- The Media Line - https://themedialine.org -

Young Palestinian Entrepreneur Launches Medical Start-up

Aims to Connect Drug Companies to Pharmacies

Hebron, West Bank – Ayat Halaika, dressed in a traditional long turquoise dress and a brown headscarf, her makeup perfectly done, strides into the dusty Friends coffee shop on the main street of this West Bank town. She opens her black leather briefcase and takes out her laptop.

“I hope you have Internet here,” she says briskly to the waiter, even before ordering something to drink. “What’s the password?”

Although just 22, Halaika is a woman in a hurry. She has temporarily dropped out of university to concentrate on her start-up, Medichain. She’s hired six part-time employees, including her older brother who does marketing. And she has big plans for the future.

“I want to make my company very successful,” she told The Media Line. “Then I’d like to go to the US and get my bachelors, masters and PhD. I want to make connections with Silicon Valley too.”

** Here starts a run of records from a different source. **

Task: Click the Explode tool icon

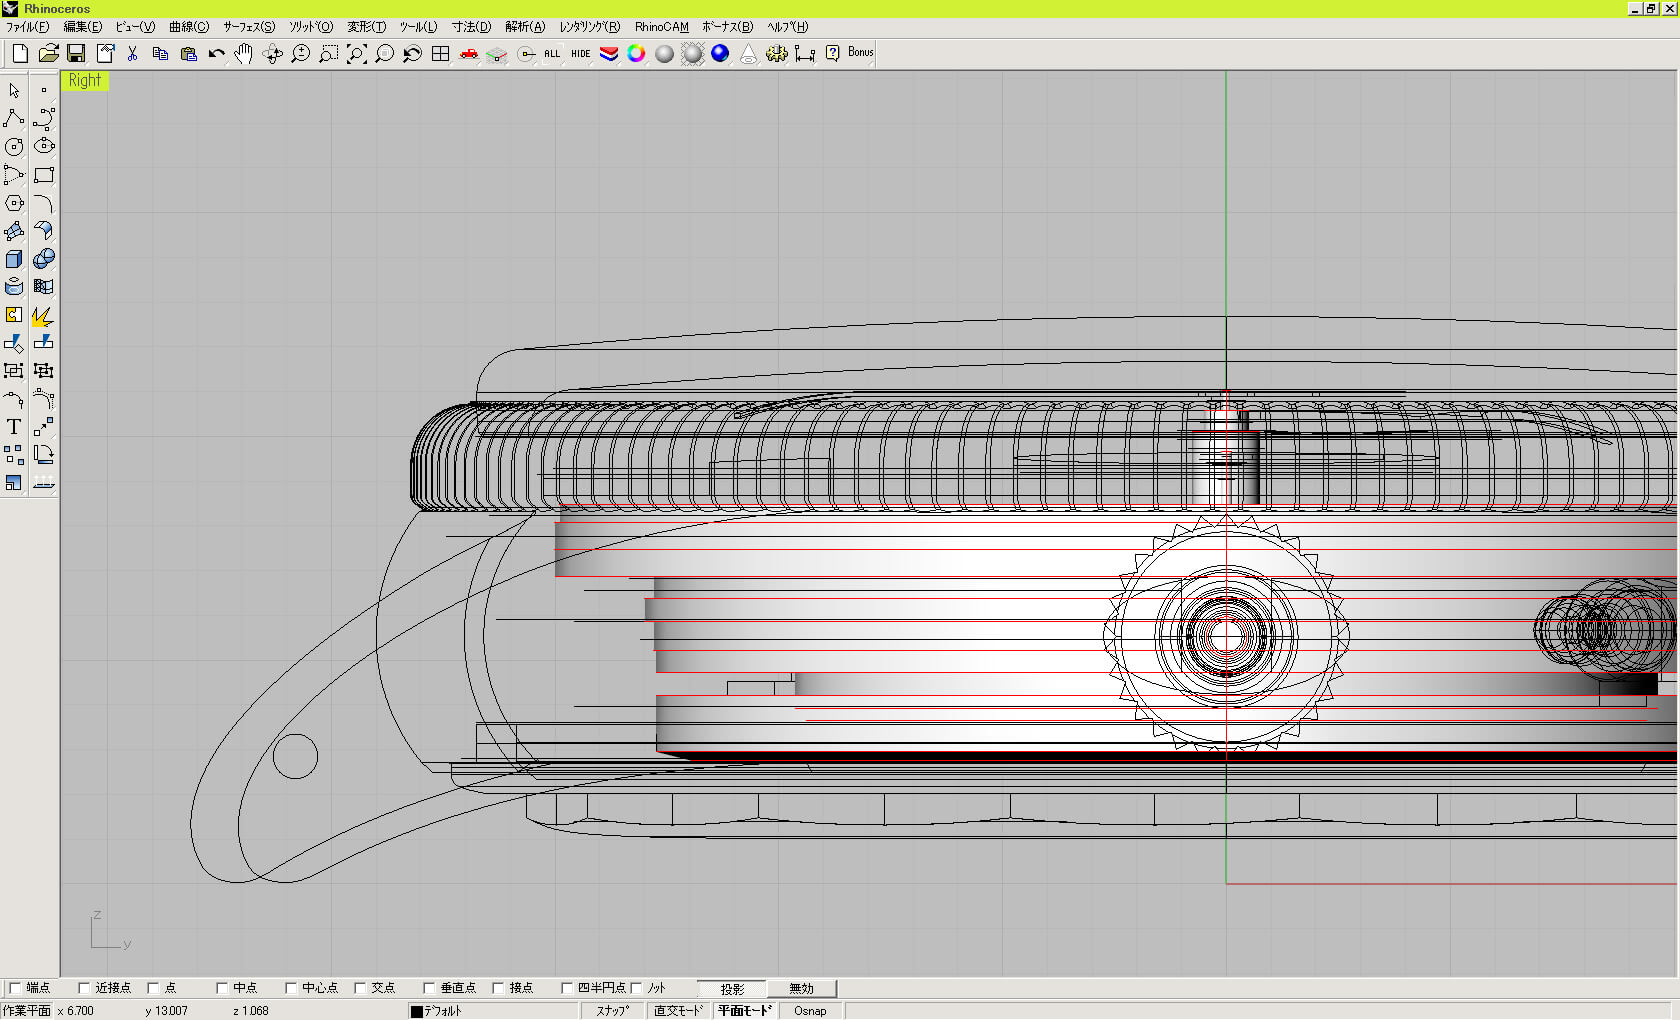Action: coord(42,316)
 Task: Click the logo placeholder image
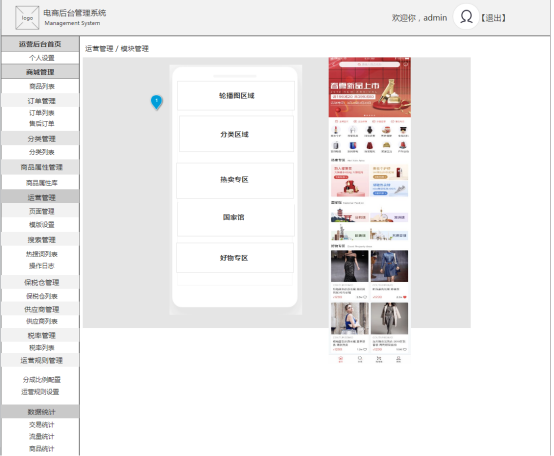pos(27,18)
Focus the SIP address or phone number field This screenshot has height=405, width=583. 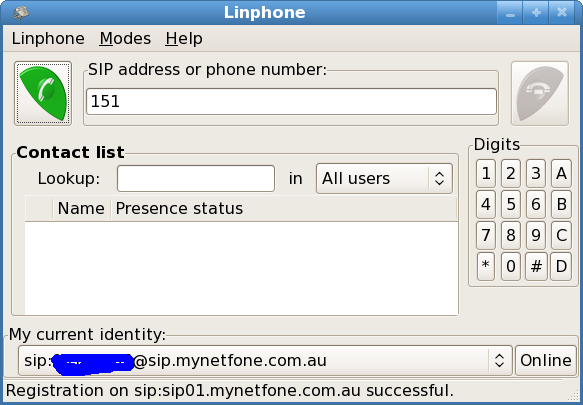[292, 102]
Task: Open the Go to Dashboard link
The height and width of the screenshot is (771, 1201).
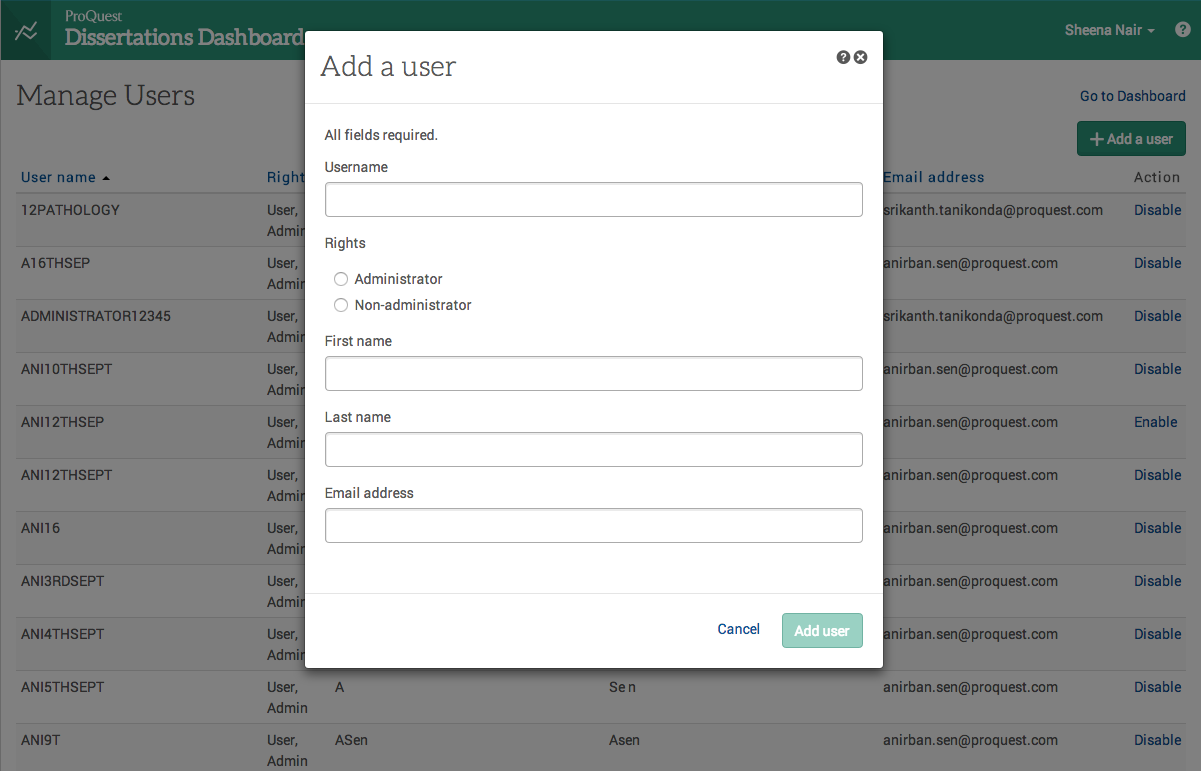Action: [1132, 96]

The idea for Medichain, Halaika said, came while she was working as an assistant in a pharmacy in Hebron. There was often a delay in getting medications or other products. Medichain offers a “virtual inventory” of thousands of products. Ten drug companies in the West Bank have already started using her system, and she hopes she is poised for the business to take off.

Hebron is one of the more traditional cities in the West Bank, and most women were traditional Muslim dress. Halaika, one of seven siblings, says she fasts on the Muslim holy month of Ramadan and prays five times a day.

“I pray for the business to succeed,” she says with a grin.

She says that her family completely supports her and she is in no hurry to get married. While some young women in Hebron marry early, at age 18 or 19, it is becoming more acceptable for girls to marry later. She mentions she recently went to a wedding of a friend, who was 27.

“My parents really support me in my business,” she said. “Maybe my husband won’t support me as much. That’s why I want to see the business grow before I get married.”

She has put in $5000 of her own money, and received a grant of $2700 from the Palestine Information and Communications Technology Incubator (PICTI), partly funded by the US government. She has also attended a series of training courses at PICTI covering everything from writing a business plan to website design to marketing to pitching.

“She is very passionate about her dream and has a high level of commitment,” Walaa Samara, a program manager at PICTI who worked closely with Halaika told The Media Line. “We give a lot of attention to these girls.”

Samara said that while many of the women start the program at PICTI, fewer finish, dropping out along the way. She said that Halaika’s parents came to several of the events where parents were invited and showed evident pride in their daughter.

Halaika says she learned a tremendous amount at PICTI, and hopes to continue to be in touch with them. She attends any events that she is invited to, and is working hard to improve her English. She has put together a power-point presentation in English, using an online dictionary for words she didn’t know.

So far, she says, ten medical companies are using her system. But there are more than 150 companies in the West Bank, along with 1000 pharmacies. She intends to get every one of these companies to sign on to Medichain.